Fusão falhada

Os desafios que a banca portuguesa tem pela frente irão originar operações de aquisição, mas os gestores devem ter sempre em conta a estabilidade de longo prazo.

Nem as mais recentes notícias de fusões animaram o sector financeiro europeu, com o índice EuroStoxx Banks a atingir o mínimo de 1996, ou seja 25 anos.

A possibilidade de junção entre o Credit Suisse e o UBS, ou da constituição de grupos ibéricos, CaixaBank/Bankia ou Sabadell/Abanca, tiveram algum eco em Portugal com rumores sobre uma fusão entre BCP e Montepio Geral.

Regra geral, quando as fusões ou aquisições são anunciadas, a cotação das empresas sobe com a perspectiva de sinergias, de ganhos operacionais, de uma maior capacidade de investimento e, não menos importante, pela perspectiva de maior retorno para os accionistas.

Normalmente estamos perante fusões dentro de sectores em crescimento, o que não é de todo o caso da banca, uma vez que não são as oportunidades que levam as instituições financeiras de maior dimensão a agruparem-se, mas sim a necessidade de sobrevivência, colocando em causa o investimento dos accionistas a longo prazo.

O aumento do desemprego, associado aos incumprimentos, à diminuição da concessão de crédito, ao aumento de necessidades de capital, às taxas de juro negativas, ou à concorrência de empresas mais tecnológicas, condicionam a sobrevivência da banca a prazo.

Receio que uma eventual fusão entre BCP e Montepio não criasse valor, muito pelo contrário. Neste momento o problema está identificado e tem a ver com a sustentabilidade financeira da Associação Mutualista, e a valorização da sua participação do Montepio Geral.

Ora, não consta que os maiores accionistas do BCP, a Sonangol ou a Fosun, e muito menos os milhares de investidores que viram as suas poupanças dizimadas, estejam dispostos a realizar um aumento de capital para financiar a aquisição de um banco que necessita de uma reestruturação profunda. Assim, a única opção seria uma fusão que traria uma Associação tecnicamente falida para a estrutura accionista de um banco que passou por uma profunda reorganização, e conseguiu devolver as ajudas estatais.

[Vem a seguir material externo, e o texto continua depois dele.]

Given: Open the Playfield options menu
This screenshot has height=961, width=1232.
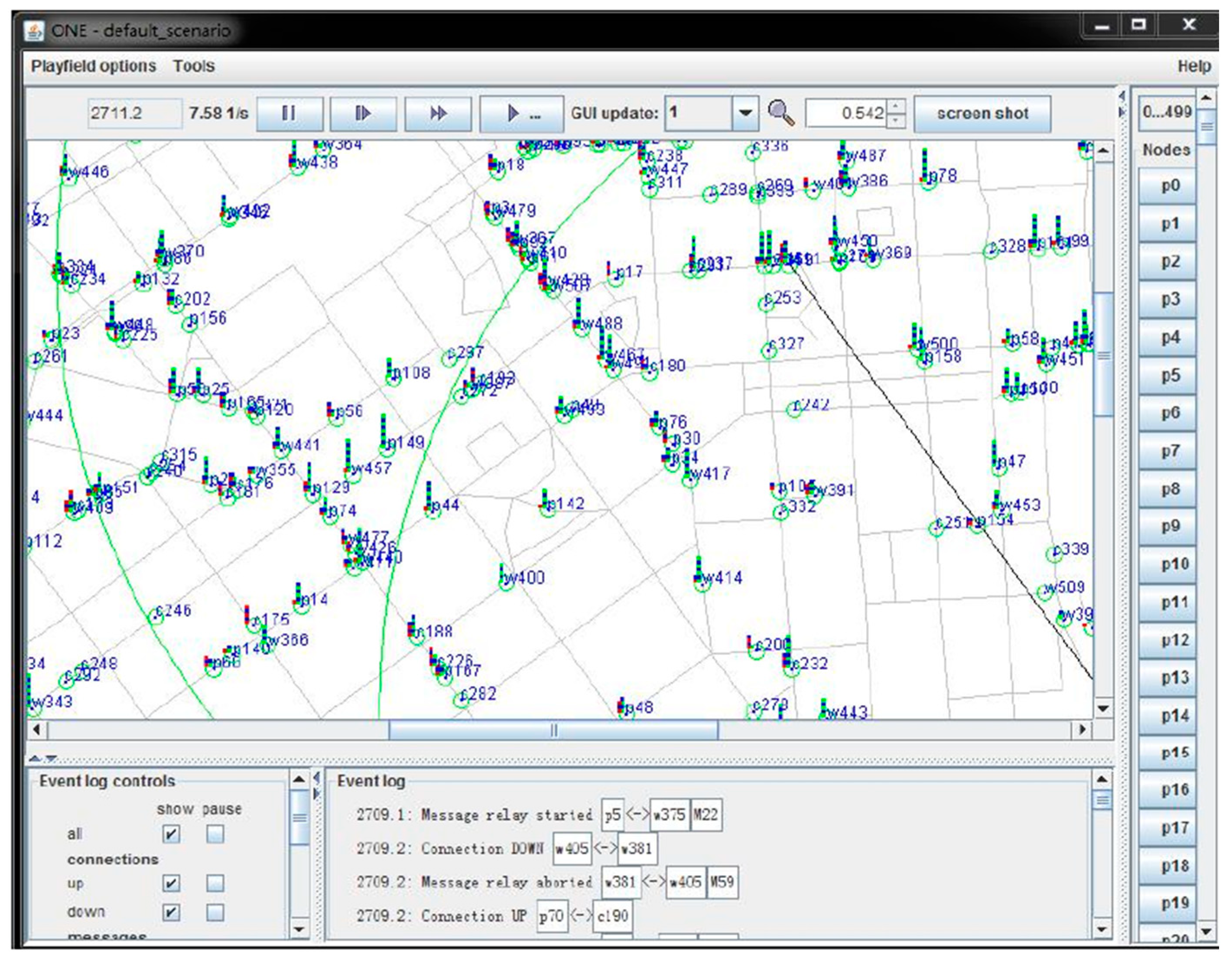Looking at the screenshot, I should pos(93,66).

Para além disso, e tendo em conta a actual capitalização bolsista do Millennium bcp, de 1,2 mil milhões de euros, a sobrevalorização contabilística do Montepio originaria uma alteração substancial da estrutura accionista do Millennium bcp, numa altura em que a própria auditora da Associação Mutualista, a PWC, coloca sérias reservas ao activo da CEMG.

Com efeito, pode ler-se no relatório e contas a ser aprovado na Assembleia Geral da Associação Mutualista de 15 de Outubro, que “os ativos por impostos diferidos registados e os capitais próprios constantes do balanço consolidado do Grupo, em 31 de dezembro de 2019 e em 31 de dezembro de 2018, encontram-se sobreavaliados por um montante materialmente relevante…”. Ou seja, temos mais um potencial problema num grupo, para o qual nenhum político ou supervisor pode dizer que desconhecia.

Os desafios que a banca portuguesa tem pela frente irão originar operações de aquisição, mas os gestores devem ter sempre em conta a estabilidade de longo prazo e absterem-se de realizar negócios que apenas sirvam para marcar os seus mandatos. Esta é uma fusão falhada à partida.

O autor escreve de acordo com a antiga ortografia.